BRANO ESTRATTO —
::::::::

Ciao Michela, che piacere presentare il tuo documentare durante la Tappa IT.A.CÀ Ogliastra. Come è nata l’idea di realizzare un documentario sulla civiltà nuragica?

L’idea del documentario è nata in questo caso da un’intuizione del produttore, Stephane Milliere, presidente della francese Gedeon programmes e grande appassionato di archeologia, che vanta un’esperienza ultra-trentennale nell’ambito del documentario. Si è accorto di un totale vuoto di conoscenza sulla Sardegna nuragica sul mercato internazionale e mi ha chiesto di avviare una serie di ricerche per provare a strutturare un progetto

All’inizio non è stato facile. Non avevo molti contatti in Sardegna ho incontrato all’inizio alcune chiusure e difficoltà. Poi ho conosciuto a Roma Fulvia Lo Schiavo – un’istituzione negli studi nuragici! Fulvia ha creduto nel progetto e all’improvviso tutto ha preso il via, un tassello dopo l’altro. Fulvia è una studiosa impagabile. E’ stata soprintendente archeologica in Sardegna per quasi 40 anni e, se la ricerca archeologica in ambito nuragico è finalmente decollata, lo si deve in gran parte anche alla sua azione politica, oltre che scientifica. Fulvia mi ha presentato Mauro Perra, che nel corso della lavorazione del film è stato sempre raggiungibile e disponibile, chiarendo ogni dubbio mio e dei colleghi francesi. Poi, a seguire, tutti i preziosi studiosi e ricercatori che vediamo nel film. Persone preparatissime e appassionate, che  battono ogni giorno per portare avanti il loro lavoro tra mille difficoltà.

Grazie a loro per me si è aperto un mondo di conoscenza incredibile, che mi ha mostrato quanto poco ancora sappiamo anche in Italia della civiltà nuragica. Anche una documentarista appassionata di archeologia come me.

::::::::

Record

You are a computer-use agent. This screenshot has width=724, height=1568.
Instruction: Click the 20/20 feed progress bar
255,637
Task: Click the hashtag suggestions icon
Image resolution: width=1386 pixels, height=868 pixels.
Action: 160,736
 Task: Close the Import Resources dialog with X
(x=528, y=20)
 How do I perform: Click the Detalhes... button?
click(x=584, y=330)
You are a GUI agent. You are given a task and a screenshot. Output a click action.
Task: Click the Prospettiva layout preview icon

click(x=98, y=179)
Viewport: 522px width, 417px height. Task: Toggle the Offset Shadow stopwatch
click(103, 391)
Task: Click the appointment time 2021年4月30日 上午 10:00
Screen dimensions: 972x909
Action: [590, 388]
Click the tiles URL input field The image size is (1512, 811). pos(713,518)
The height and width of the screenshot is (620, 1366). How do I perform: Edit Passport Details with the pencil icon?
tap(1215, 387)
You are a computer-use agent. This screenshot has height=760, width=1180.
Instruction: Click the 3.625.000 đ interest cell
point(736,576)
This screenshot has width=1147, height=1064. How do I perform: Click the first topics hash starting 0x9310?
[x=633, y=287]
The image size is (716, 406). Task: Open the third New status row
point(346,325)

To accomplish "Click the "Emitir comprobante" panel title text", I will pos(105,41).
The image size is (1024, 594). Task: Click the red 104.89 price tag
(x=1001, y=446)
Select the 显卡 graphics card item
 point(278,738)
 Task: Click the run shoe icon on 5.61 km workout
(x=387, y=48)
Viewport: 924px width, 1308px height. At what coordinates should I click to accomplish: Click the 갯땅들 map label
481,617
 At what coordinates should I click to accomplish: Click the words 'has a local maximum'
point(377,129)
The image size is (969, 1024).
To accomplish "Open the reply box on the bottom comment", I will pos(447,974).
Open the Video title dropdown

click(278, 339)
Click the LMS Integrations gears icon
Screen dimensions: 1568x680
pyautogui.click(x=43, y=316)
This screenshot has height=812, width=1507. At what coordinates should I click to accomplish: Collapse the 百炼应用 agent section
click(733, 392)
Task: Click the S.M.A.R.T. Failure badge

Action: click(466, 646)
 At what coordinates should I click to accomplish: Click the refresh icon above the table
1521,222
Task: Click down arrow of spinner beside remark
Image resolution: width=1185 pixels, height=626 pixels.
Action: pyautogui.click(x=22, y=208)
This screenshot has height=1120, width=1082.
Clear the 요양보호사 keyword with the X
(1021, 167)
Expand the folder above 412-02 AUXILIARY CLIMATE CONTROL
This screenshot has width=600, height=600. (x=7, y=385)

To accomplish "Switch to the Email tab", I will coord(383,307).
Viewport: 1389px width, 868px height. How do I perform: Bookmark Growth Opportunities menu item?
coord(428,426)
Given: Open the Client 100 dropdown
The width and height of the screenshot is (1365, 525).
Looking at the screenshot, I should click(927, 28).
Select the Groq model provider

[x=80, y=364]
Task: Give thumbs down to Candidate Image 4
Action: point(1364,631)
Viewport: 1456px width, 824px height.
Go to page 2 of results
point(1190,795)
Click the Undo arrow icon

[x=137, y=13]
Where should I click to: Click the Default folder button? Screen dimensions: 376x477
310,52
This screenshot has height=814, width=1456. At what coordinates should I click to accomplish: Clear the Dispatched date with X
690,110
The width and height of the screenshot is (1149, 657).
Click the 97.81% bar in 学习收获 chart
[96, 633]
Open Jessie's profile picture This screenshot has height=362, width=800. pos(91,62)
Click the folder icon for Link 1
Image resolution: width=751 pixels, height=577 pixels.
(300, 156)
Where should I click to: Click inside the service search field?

::::::::

OBIETTIVO DEL COMPITO —
Stabilisci se ciascuna affermazione concorda con l'intervista, rispondendo sì o no e citando alla lettera le parole decisive.
1. Stephane Milliere presiede una società di produzione francese.
2. Fulvia Lo Schiavo è stata soprintendente archeologica in Sardegna per circa vent'anni.
3. All'avvio del progetto Michela aveva già molti contatti in Sardegna.
Le righe non hanno alcun legame con l'intervista.

RISULTATO COMPLETO —
1. Sì: «presidente della francese Gedeon programmes»
2. No: «E’ stata soprintendente archeologica in Sardegna per quasi 40 anni»
3. No: «Non avevo molti contatti in Sardegna»